Capable of producing symphonic sweeps or endlessly unspooling synth drones,
the software provides much of he trio’s multifaceted musical backing.
While
the band are huge fans of some areas of electronica, (‘The Human
League’s first three albums, first two Depeche Mode, early electro
stuff’ Rocky says) the band resist being considered a full-on electronic
act.
‘There’s always an attempt to corral us into a synthpop thing
and we don’t belong there’ Ronny says. A case in point was
a recent gig in Sheffield where the group played alongside none other
than Floating Death Picnic who comprised of ‘Some geezer with a
sampler, a plank of wood, a drumstick and some other various things,’
remembers Ronny, still mildly traumatized by the experience. ‘Drummer,
guitar, bass, laptop doing its stuff, that more clearly defines what we
sound like, which is fairly raucous’ he says.
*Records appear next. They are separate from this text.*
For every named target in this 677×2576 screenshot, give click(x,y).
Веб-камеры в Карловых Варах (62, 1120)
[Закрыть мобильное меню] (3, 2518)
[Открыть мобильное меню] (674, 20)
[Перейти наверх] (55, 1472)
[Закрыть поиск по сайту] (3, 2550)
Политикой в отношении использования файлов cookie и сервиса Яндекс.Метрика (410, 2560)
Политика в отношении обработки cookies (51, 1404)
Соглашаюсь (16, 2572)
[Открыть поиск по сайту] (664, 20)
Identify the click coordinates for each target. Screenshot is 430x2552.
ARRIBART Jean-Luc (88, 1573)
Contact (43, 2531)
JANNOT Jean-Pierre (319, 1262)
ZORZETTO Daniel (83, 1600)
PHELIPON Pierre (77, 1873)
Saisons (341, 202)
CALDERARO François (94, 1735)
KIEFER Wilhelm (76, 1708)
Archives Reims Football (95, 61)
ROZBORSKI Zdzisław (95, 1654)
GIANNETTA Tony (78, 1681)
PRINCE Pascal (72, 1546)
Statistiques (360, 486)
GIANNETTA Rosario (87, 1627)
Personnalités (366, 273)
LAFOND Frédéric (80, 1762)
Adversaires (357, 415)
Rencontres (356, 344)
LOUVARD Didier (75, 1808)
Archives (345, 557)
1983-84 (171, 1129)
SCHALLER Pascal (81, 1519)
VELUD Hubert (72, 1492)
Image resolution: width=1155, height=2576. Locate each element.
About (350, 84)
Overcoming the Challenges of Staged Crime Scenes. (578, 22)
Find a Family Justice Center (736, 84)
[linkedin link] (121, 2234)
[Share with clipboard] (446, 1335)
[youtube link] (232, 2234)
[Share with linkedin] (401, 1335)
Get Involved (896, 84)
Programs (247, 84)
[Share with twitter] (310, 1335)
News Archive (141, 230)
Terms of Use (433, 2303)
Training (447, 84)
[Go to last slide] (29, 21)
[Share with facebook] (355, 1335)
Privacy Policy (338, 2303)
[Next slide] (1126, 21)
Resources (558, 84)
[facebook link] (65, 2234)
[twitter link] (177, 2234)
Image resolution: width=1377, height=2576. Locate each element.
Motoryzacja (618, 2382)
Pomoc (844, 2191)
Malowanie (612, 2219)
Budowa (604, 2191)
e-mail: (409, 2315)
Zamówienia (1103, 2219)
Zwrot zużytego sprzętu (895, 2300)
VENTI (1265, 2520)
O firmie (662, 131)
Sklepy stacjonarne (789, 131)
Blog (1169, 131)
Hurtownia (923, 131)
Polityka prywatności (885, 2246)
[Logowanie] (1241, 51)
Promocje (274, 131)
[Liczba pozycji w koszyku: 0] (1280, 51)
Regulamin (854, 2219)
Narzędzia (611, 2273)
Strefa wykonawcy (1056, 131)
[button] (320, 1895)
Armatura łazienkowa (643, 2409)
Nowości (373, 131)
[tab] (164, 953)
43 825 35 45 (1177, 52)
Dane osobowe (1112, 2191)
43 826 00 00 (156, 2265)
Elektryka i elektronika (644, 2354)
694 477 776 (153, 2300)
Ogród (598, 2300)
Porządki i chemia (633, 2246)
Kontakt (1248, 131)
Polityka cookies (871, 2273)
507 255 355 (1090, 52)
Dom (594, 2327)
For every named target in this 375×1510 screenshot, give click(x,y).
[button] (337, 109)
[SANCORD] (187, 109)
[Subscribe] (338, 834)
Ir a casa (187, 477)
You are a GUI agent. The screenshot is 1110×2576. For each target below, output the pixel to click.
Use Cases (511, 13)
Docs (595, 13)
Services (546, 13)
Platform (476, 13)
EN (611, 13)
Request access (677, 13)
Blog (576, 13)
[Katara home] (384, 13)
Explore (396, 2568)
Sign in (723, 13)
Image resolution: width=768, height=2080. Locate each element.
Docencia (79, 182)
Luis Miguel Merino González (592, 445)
Drummer Andy, added
to the line-up six months ago gives the band more power live, with the
group now sounding ‘a lot more muscular’ according to Ronny.
On the subject of playing live, (in the basement of News From Nowhere) is the band’s
first choice for gigs, the subterranean gig parlour/meeting place/café
the scene of their best performances they feel. ‘We did gig at the
basement which was bonkers enough but the second one, for Love Music Hate
Racism (formerly known as Rock Against Racism) that was wall to wall sweat.’
Grins Ronny.
The band’s gigs are notable for their back projections that accompany
all their songs, an idea that was planted early in the band’s mind.
‘The very first gig I ever went to was The Human League in ’81
at The Royal Court’ Rocky recalls, ‘all these random images
would flash up on the projection screens, that’s definitely seeped
in to what I’m about. Probably the best gig I’ve ever seen
was The Flaming Lips, it really was an assault on the senses, I thought
I was gonna pass out.’
Seeing this made the group want to use visuals for their own performances,
which has proven to be an inspired move. ‘We’ve got that footage
of Pan’s People dancing to ‘Sanity Check’ and you would
swear that they’re dancing to that song’ Rocky states.
Indeed, the film which serves as the track’s music video, featuring
the 1970s dance troupe from a vintage Top of the
Pops episode looks uncannily like it was made for the song. The
‘Alistair Sim remix’ meanwhile features a spacegirl clad Raquel
Walsh unwittingly dancing along.
‘Sanity Check’ rails against the proliferation of FHM,
Maxim et al, an era ushered in by Loaded
which now dominate the magazine shelves in every supermarket and newsagents.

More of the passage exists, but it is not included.